The FederationServlet prints the String returned from the Web Service (which is the authenticated Browser user).
There is not security related programming required. CXF processes the information in the Spring configuration and
the policy document and enforces that.
Demo Web Service
---------------------
The main and only code lives in the class GreeterImpl. It reads the authenticated principal from the JAX-WS WebServiceContext
and returns the principal name to the Web Service Client (Web Application).
The interesting pieces are in beans.xml and the WS-SecurityPolicy definition in the WSDL hello_world.wsdl.

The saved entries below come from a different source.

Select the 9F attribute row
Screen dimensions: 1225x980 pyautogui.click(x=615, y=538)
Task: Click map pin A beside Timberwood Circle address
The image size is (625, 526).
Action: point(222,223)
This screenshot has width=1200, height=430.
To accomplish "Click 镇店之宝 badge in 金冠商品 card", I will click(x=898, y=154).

There is no security related programming required. CXF processes the information in the Spring configuration and
the policy document and enforces that.
More details are provided on this blog:
http://owulff.blogspot.com/2012/04/sso-across-web-applications-and-web_16.html
Prerequisite
------------
Please review the README in the samples main directory before continuing.
It's recommended to run the demo simpleWebapp first as this is an extended demo.

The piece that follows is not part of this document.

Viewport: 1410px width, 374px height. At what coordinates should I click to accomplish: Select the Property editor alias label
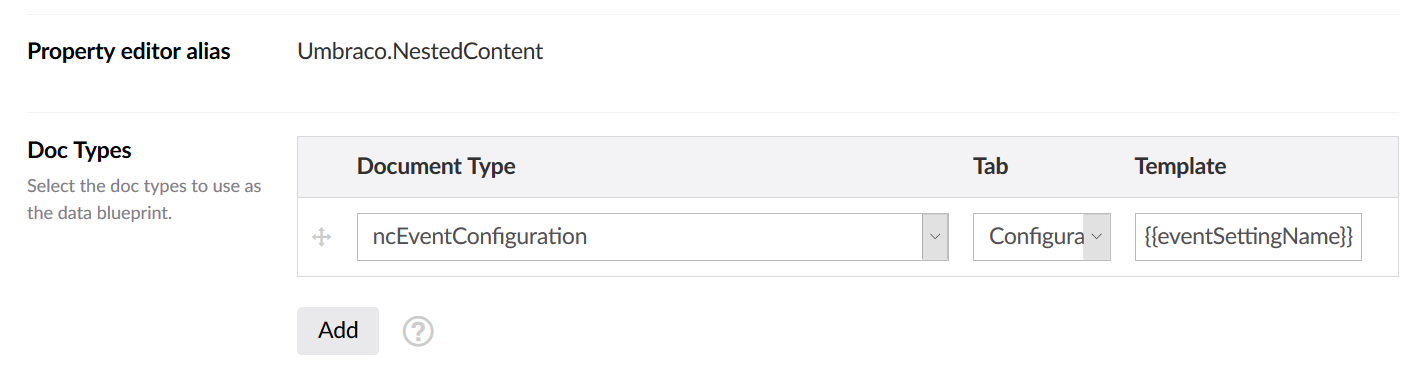(x=129, y=51)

Copy the Fediz Configuration file into the directory 'conf' of the Tomcat installation. The configuration file
is located in src/main/config/fediz_config.xml of this example.

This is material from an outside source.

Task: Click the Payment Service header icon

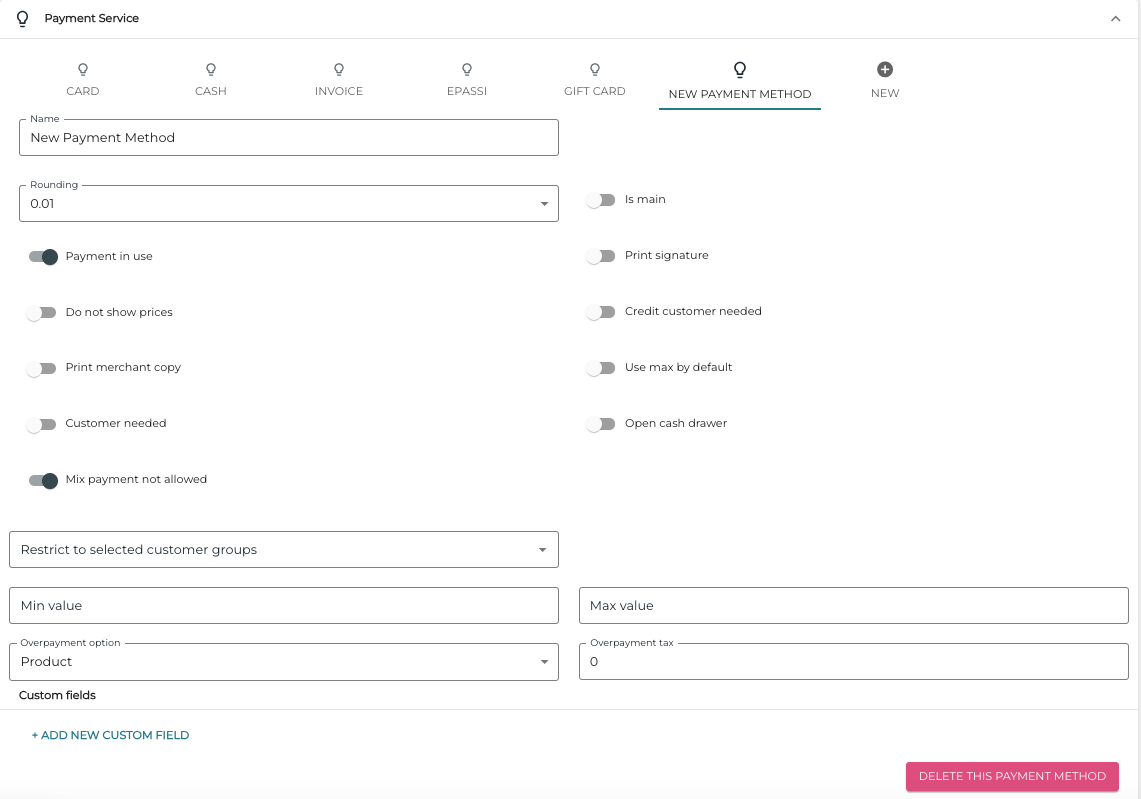Action: (x=22, y=18)
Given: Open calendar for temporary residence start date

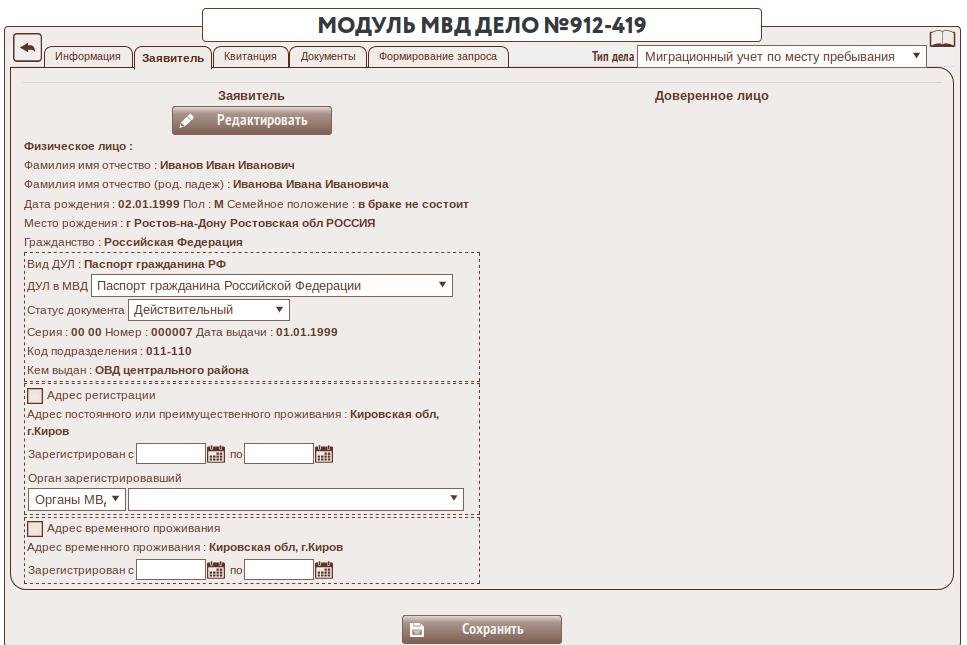Looking at the screenshot, I should tap(216, 570).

This configuration references the java keystore 'conf/stsstore.jks' which contains the certificate to validate
a SAML token issued by the IDP/STS. This keystore is located in webapps/fedizidpsts/WEB-INF/classes/stsstore.jks (deployed)
or in services/sts/src/main/resources/stsstore.jks (source)
Building the demo using Maven
-----------------------------
From the base directory of this sample (i.e., where this README file is
located), the pom.xml file is used to build and run the demo.
Using either UNIX or Windows:
mvn clean install (builds the demo and creates a WAR file for Servlet deployment)
Deploying the demo to Tomcat
----------------------------
You can manually copy the generated WAR file to the Tomcat webapps folder, or, if you
have Maven and Tomcat set up to use the Tomcat Maven Plugin (http://mojo.codehaus.org/tomcat-maven-plugin/)
you can use the mvn tomcat:redeploy command instead. Important: if you're using this
command, and are using Tomcat 6 instead of Tomcat 7, update the tomcat-maven-plugin configuration
in the pom.xml, switching to the the Tomcat 6-specific "url" element.
It's recommended to deploy the Web Service into a different Container instance than the Web Application.
Test the demo
-------------
Enter the following URL into the browser (TCP port depends on your HTTP settings):
1)
https://localhost:8443/fedizhelloworld/secure/fedservlet
The browser is redirected to the IDP and prompts for username and password. As described in the IDP installation,
the following users are already set up:
User: alice Password: ecila
User: bob Password: bob
User: ted Password: det
2)
https://localhost:8443/fedizhelloworld/secure/service.jsp
Click "Call Service"
Your authenticated user must be printed again.
Using Eclipse to run and test the demo
--------------------------------------
run the following in the demo base directory
mvn eclipse:eclipse
Then use Import / Existing projects into workspace and browse to the wsclientWebapp directory. Import the project.